#### WHAT TO DO:
In the data below, the copy begins at the line containing "Screen dimensions: 353x264" and runs through the last line; repeat those lines exactly, minus the pictures.

[Extracted records]
##############################
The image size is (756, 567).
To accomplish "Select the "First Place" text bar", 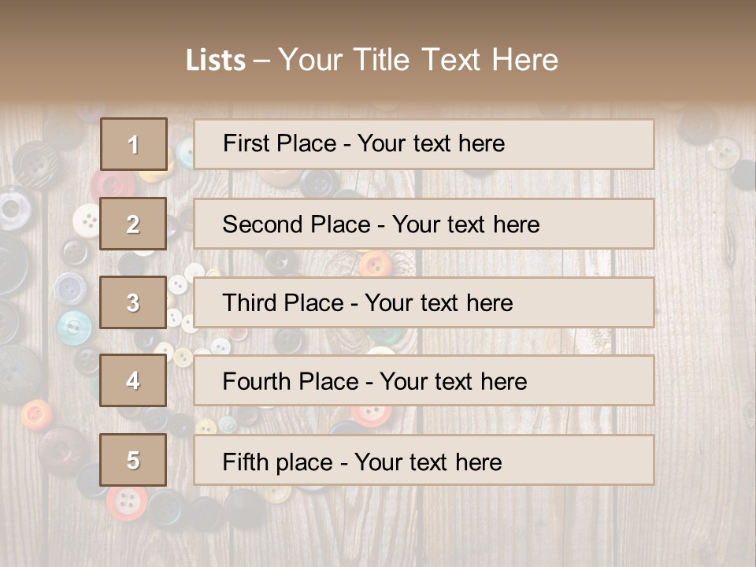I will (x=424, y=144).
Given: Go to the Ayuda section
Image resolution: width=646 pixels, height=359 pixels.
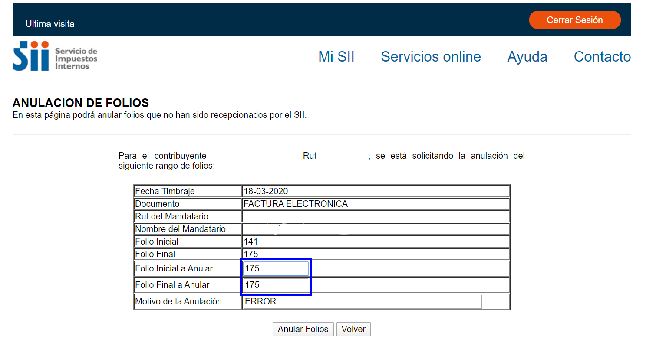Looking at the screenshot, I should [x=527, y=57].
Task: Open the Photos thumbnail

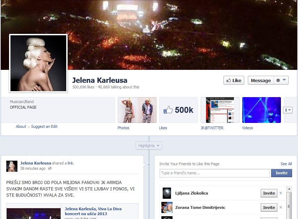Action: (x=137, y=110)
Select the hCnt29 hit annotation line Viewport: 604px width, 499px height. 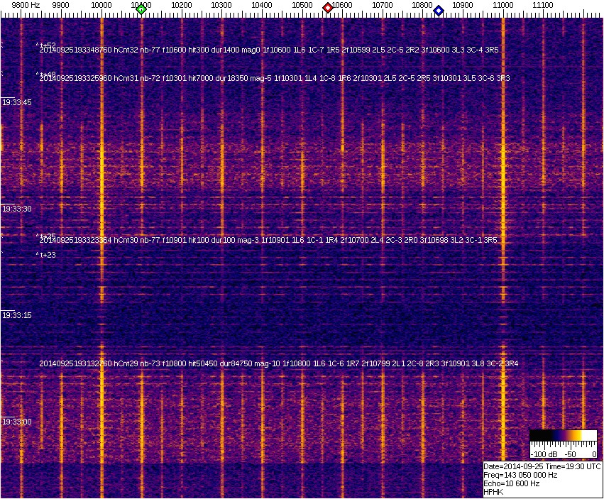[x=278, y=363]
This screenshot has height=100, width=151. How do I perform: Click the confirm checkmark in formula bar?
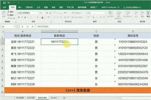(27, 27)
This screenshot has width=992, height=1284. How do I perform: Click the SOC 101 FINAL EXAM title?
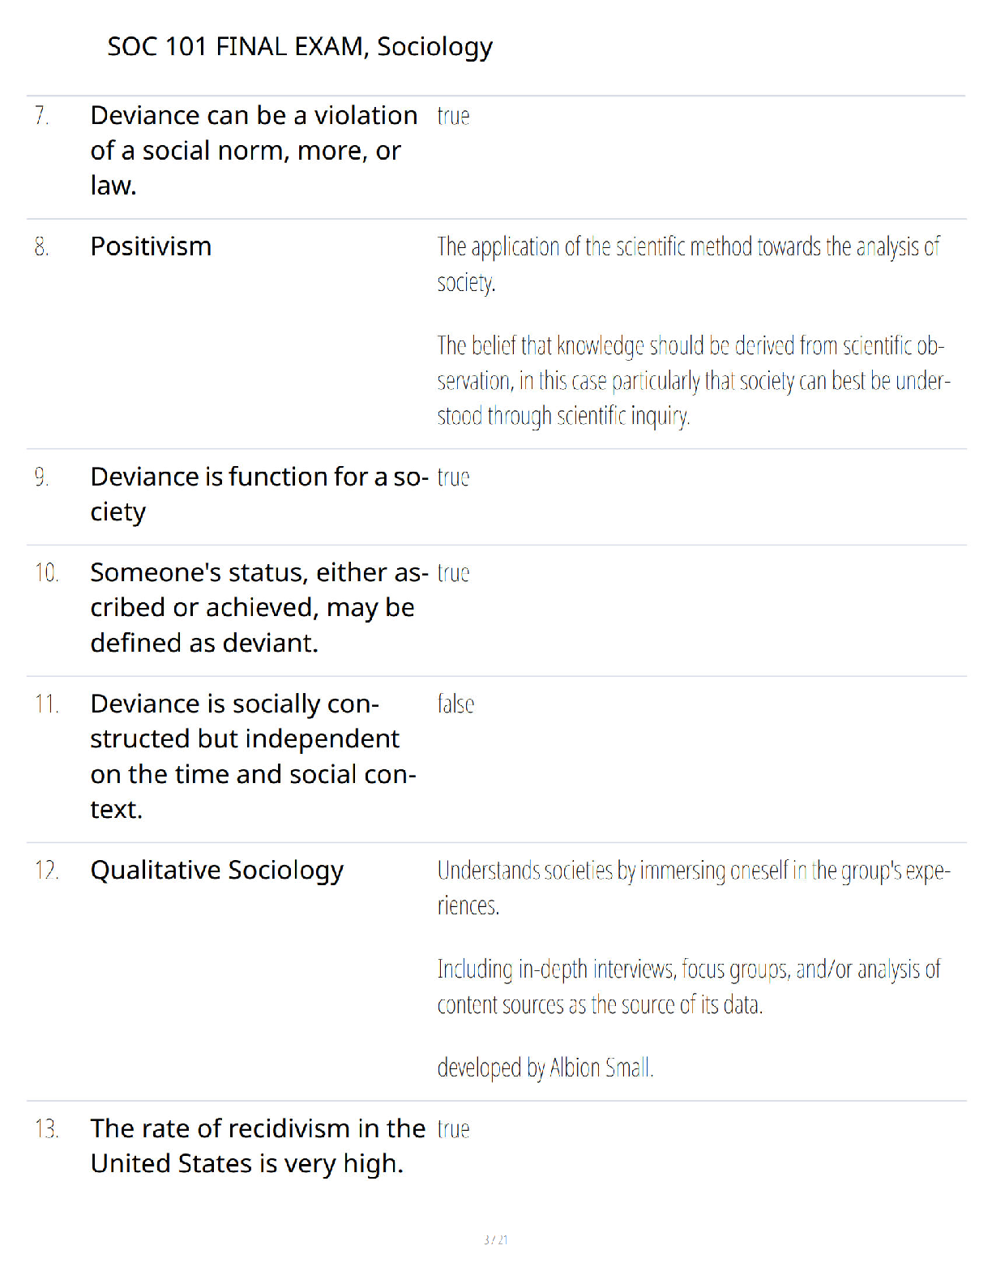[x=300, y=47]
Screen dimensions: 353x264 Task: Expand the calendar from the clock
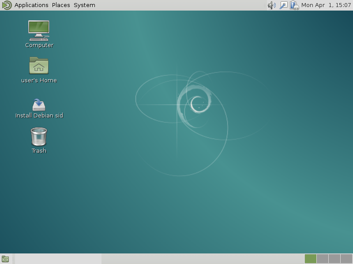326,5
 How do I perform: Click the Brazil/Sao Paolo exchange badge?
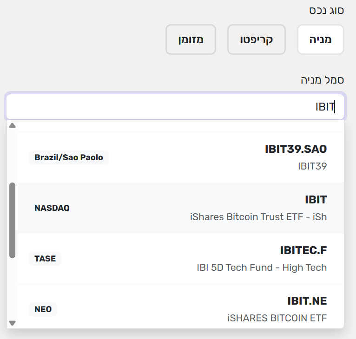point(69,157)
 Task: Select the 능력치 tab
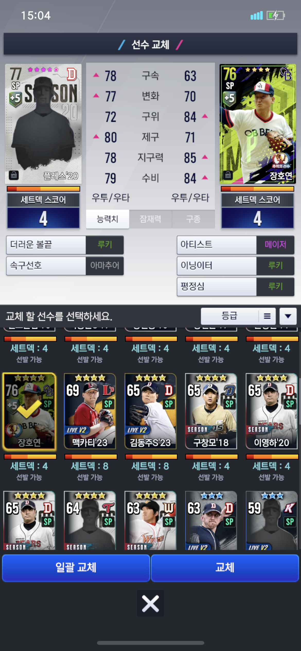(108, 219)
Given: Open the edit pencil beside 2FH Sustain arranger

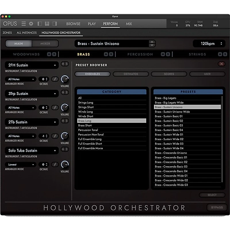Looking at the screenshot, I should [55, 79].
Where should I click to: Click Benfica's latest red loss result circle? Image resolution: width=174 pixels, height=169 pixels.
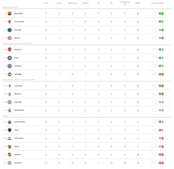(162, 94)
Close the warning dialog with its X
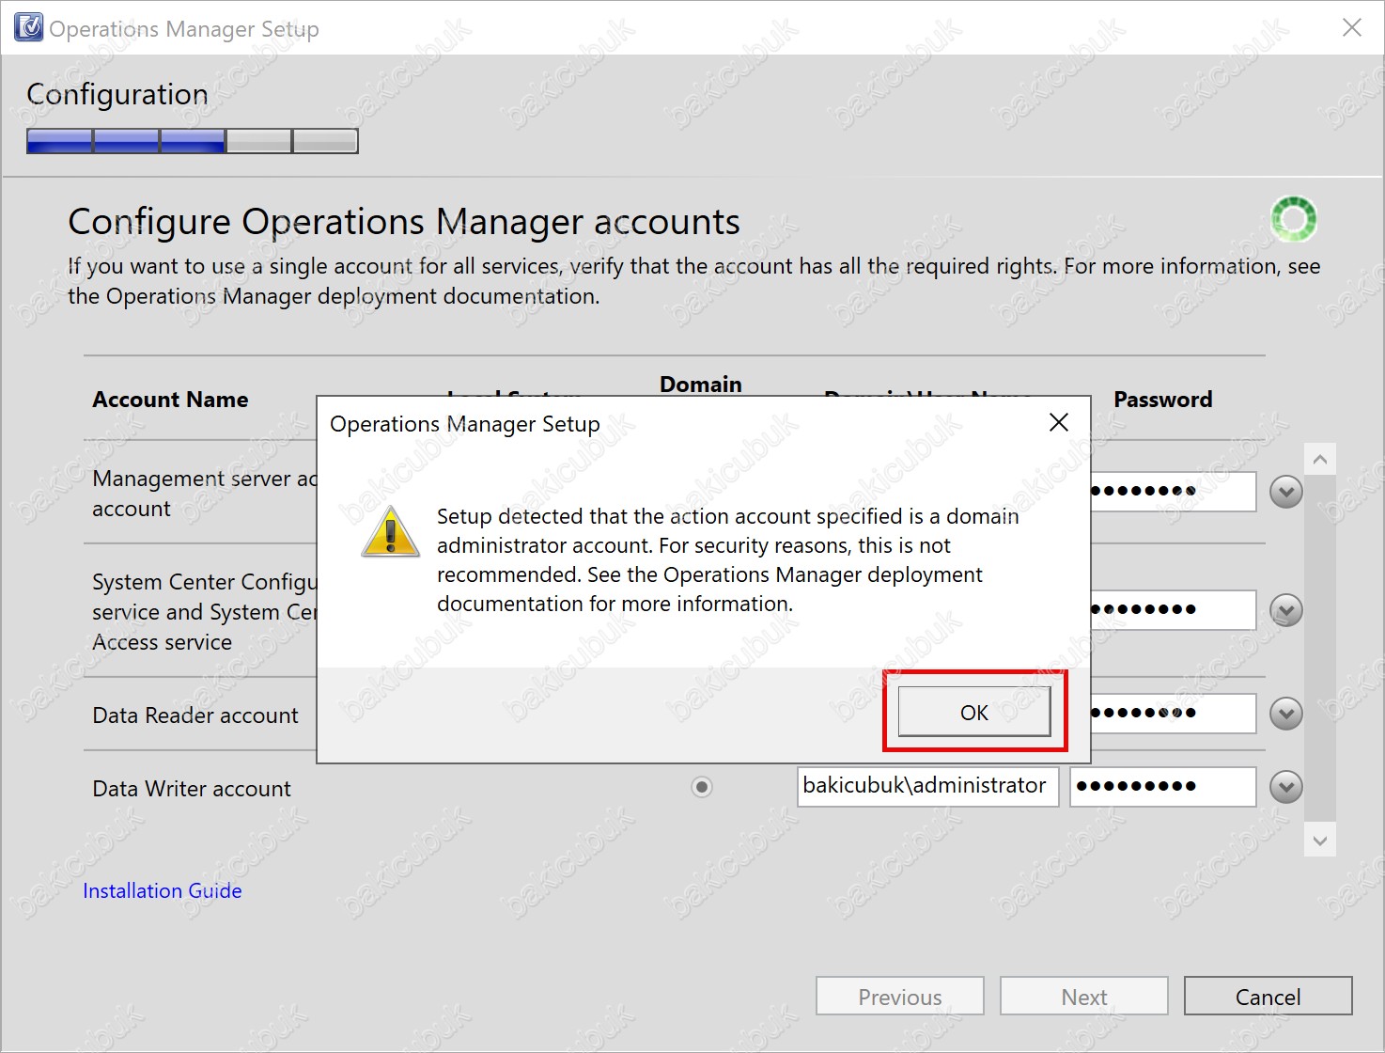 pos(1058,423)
##############################
#### PROBLEM SOLUTION:
Screen dimensions: 353x264 Task: Expand the calendar from the clock
326,5
 How do I perform: Click the Brazil/Sao Paolo exchange badge?
point(69,157)
 Task: Select the 능력치 tab
(108, 219)
Given: Open the edit pencil beside 2FH Sustain arranger

Looking at the screenshot, I should [55, 79].
Where should I click to: Click Benfica's latest red loss result circle? Image resolution: width=174 pixels, height=169 pixels.
(162, 94)
Close the warning dialog with its X
 pos(1058,423)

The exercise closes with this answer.